Ao silêncio de FG diante do golpe certeiro que lhe dera o rapaz, vim em seu socorro e lhe perguntei por que não pedia nossa ajuda.

- Pra não incomodar, Ever.

- Incomodar, rapaz? E você acha que amigo se incomoda de ajudar amigo? Justamente você, que ajuda todo mundo, indiscriminadamente. Ajuda até quem você não conhece. Ajuda até inimigo seu. Ajuda até a quem não lhe agradece. Não mede esforço para ajudar, manhã, tarde, noite, madrugada, você está sempre aí, pronto pra toda obra, enfim, justo você? Não, não entendo.

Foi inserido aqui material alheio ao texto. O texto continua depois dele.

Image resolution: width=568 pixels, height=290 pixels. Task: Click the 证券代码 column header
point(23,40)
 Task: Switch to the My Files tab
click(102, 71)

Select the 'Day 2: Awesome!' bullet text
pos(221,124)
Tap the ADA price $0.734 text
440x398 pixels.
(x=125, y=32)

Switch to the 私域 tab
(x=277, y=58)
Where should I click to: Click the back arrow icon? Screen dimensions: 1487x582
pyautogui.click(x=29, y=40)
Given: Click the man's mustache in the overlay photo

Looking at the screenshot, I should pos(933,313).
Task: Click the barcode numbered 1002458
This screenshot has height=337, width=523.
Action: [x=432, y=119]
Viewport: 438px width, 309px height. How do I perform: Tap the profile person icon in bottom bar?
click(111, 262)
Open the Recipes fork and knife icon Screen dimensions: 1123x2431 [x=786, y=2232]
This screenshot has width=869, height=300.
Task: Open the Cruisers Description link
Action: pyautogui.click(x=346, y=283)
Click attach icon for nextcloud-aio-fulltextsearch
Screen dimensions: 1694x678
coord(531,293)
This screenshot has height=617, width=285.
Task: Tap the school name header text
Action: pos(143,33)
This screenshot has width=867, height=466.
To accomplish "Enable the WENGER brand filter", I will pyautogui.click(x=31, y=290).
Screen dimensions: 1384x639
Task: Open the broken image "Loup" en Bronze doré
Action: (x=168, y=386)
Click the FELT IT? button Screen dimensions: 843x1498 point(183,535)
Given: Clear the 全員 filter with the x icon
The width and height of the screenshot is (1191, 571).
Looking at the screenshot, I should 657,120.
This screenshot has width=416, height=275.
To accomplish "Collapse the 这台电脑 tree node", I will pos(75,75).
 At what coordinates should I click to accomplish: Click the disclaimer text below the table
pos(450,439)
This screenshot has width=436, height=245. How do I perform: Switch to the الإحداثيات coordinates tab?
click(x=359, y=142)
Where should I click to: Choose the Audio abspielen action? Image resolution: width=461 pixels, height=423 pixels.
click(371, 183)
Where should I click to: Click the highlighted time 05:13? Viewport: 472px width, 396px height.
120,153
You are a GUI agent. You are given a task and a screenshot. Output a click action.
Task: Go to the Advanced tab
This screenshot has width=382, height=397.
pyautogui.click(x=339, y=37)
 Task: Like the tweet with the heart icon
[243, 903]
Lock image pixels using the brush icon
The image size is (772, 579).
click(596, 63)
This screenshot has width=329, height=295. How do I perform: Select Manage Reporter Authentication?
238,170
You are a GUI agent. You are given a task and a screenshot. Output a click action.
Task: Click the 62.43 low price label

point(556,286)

Não sei o que se passa na cabeça do meu amigo FG, enquanto ele prepara uma resposta para mim, mas sei claramente que este é um daqueles caras que fazem de tudo para ajudar e que têm imensa dificuldade em aceitar ajuda, em pedir ajuda, em ser ajudado. Eu tinha certeza de que já tínhamos pegado pesado com ele até ali. Mas, joguei a última pergunta pra ele:

- Qual é, rapaz? Qual é o problema em ser ajudado? Se acha super-herói? Quer mostrar para alguém que você é mais do que é realmente? Não quer dever nada para ninguém, é isso? Não quer parecer chato ao pedir ajuda? Não quer incomodar os outros ou não quer que os outros se incomodem com você e correr o risco de ser rejeitado ou mal visto por eles? Quer ser sempre o legalzinho que não incomoda ninguém? Está virando egoísta? Acha que ser amigo é uma mão de via única? Acha que amigo não tem prazer em ajudar?

Uma mão no meu ombro me fez parar o interrogatório insano e perceber perplexidade e tristeza no rosto cansado de FG.